当厨子不练好基本功能行?这才几年就等不及了!
那下放车间的事...
关我什么事?那是方宣打击报复!他不恨方宣反倒恨我,简直是非不分!何雨柱越说越来气。
自从方宣进轧钢厂,他就没顺心过。
方宣...就是教马师傅做菜的那位?
哼,给点小恩小惠就收买了!眼皮子浅的东西,看见师父被人欺负都不管!
问话的两人交换了个眼神——能把雕花摆盘这些绝活倾囊相授叫小恩小惠?那您这什么都没教的又算什么?
何师傅,咱们饭馆就一个主厨位置,马师傅来了恐怕...
怕什么?以我的手艺还怕没饭吃?何雨柱梗着脖子。
到了午市,五个帮厨不约而同都去给马华打下手。
马师傅,菜都备好了!
调料按您说的调好了,火候您看着就行。

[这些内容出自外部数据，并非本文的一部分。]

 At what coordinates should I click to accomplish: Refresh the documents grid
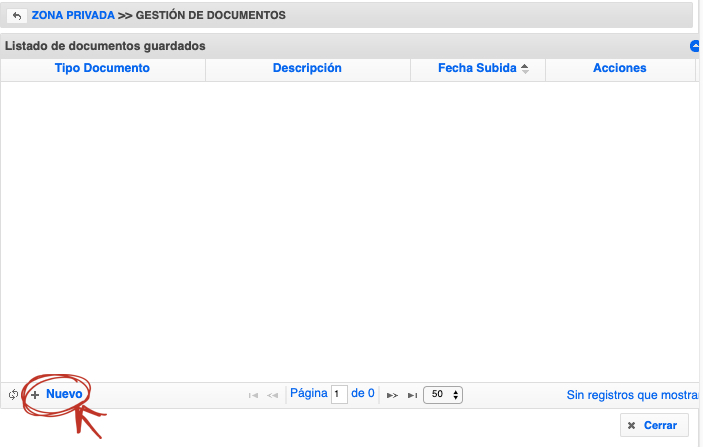[13, 395]
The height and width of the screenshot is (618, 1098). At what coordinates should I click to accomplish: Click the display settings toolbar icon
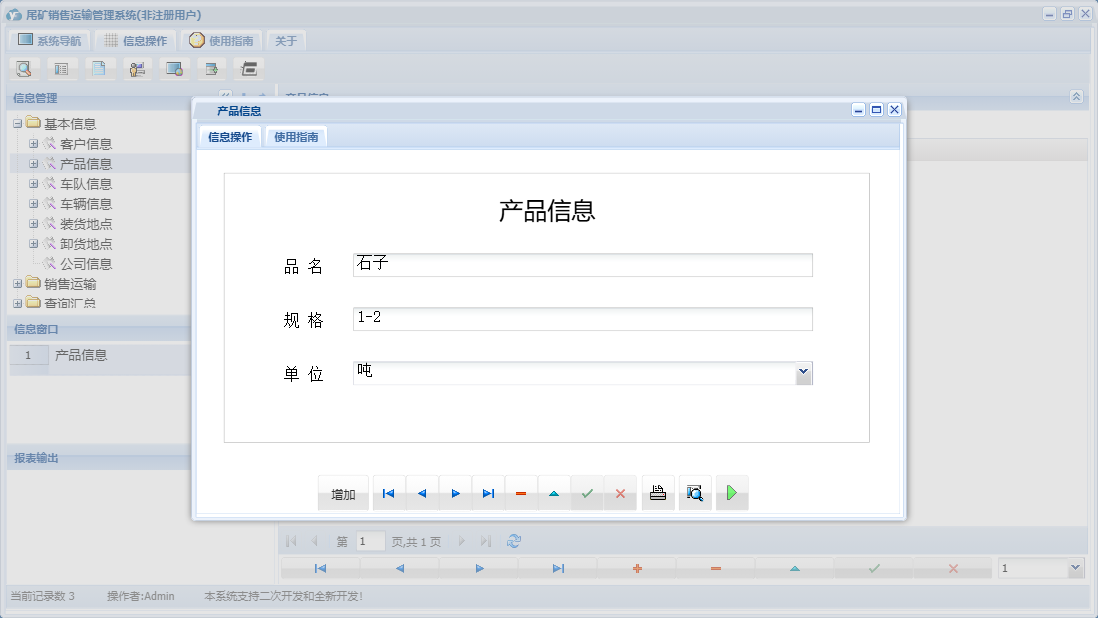point(175,68)
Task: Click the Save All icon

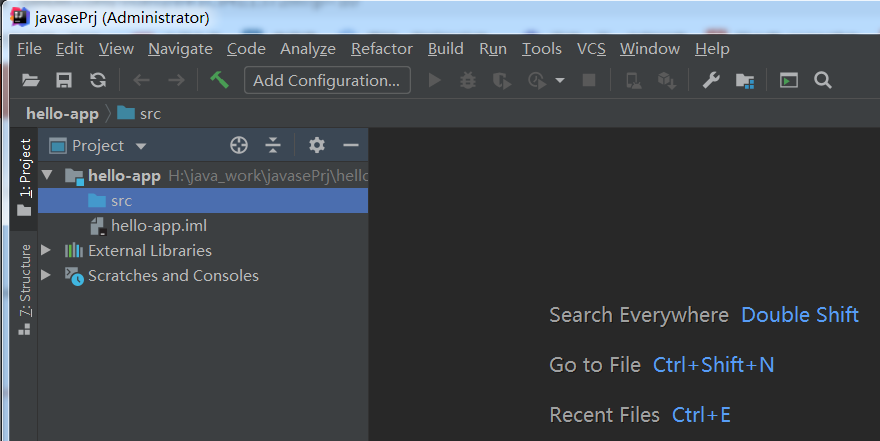Action: [x=64, y=81]
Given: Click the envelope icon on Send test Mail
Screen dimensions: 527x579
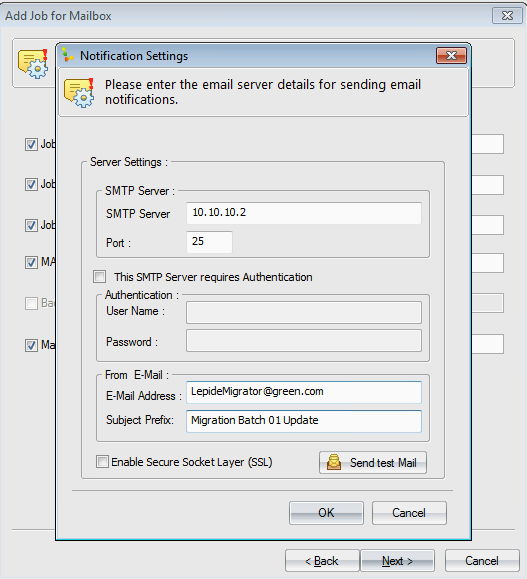Looking at the screenshot, I should point(334,462).
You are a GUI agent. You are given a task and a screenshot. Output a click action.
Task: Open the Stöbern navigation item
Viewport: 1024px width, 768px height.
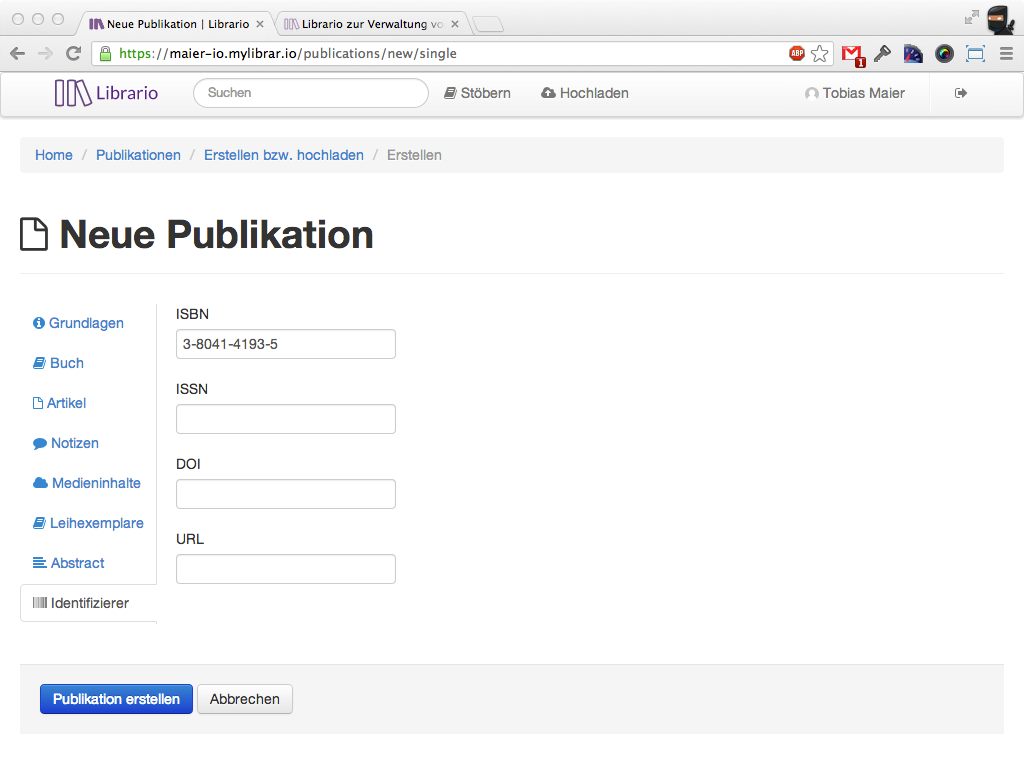(477, 93)
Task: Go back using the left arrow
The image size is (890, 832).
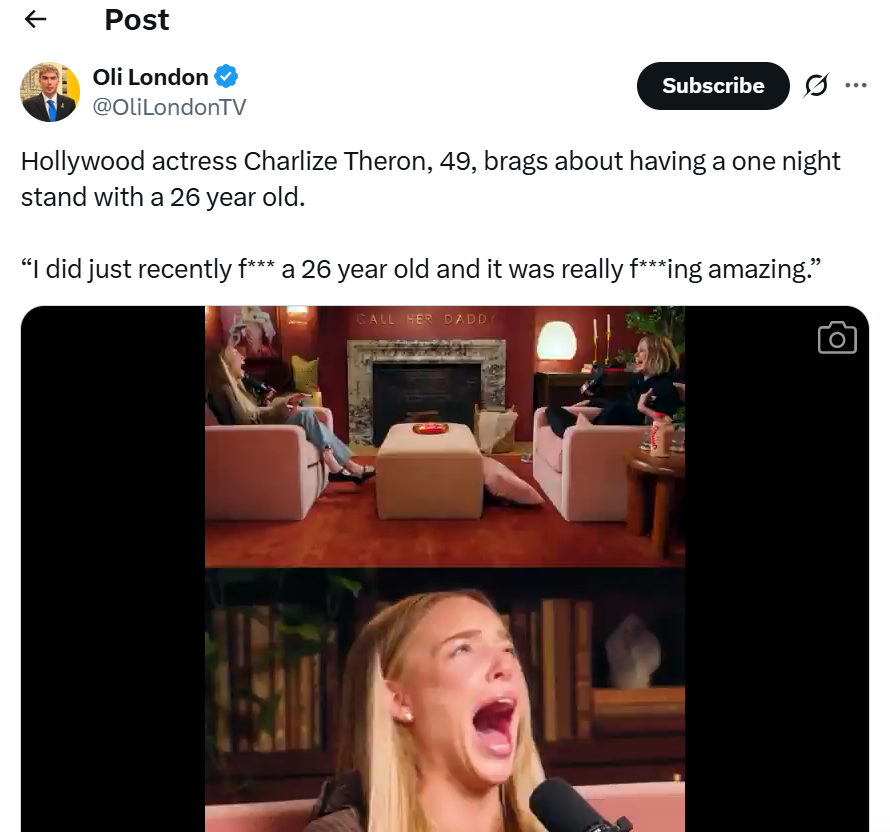Action: tap(35, 20)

”
马华指挥若定,俨然一派大厨风范。
忙完午市,众人聚在后院闲谈。
马师傅真没说他跟何师傅的事?
只说让咱们去轧钢厂打听。”
看来马师傅人品不错。”
何师傅倒是全说了,可听着确实是他连累马师傅被下放车间的...
“听何师傅那口气,分明是真没把马华当徒弟看!”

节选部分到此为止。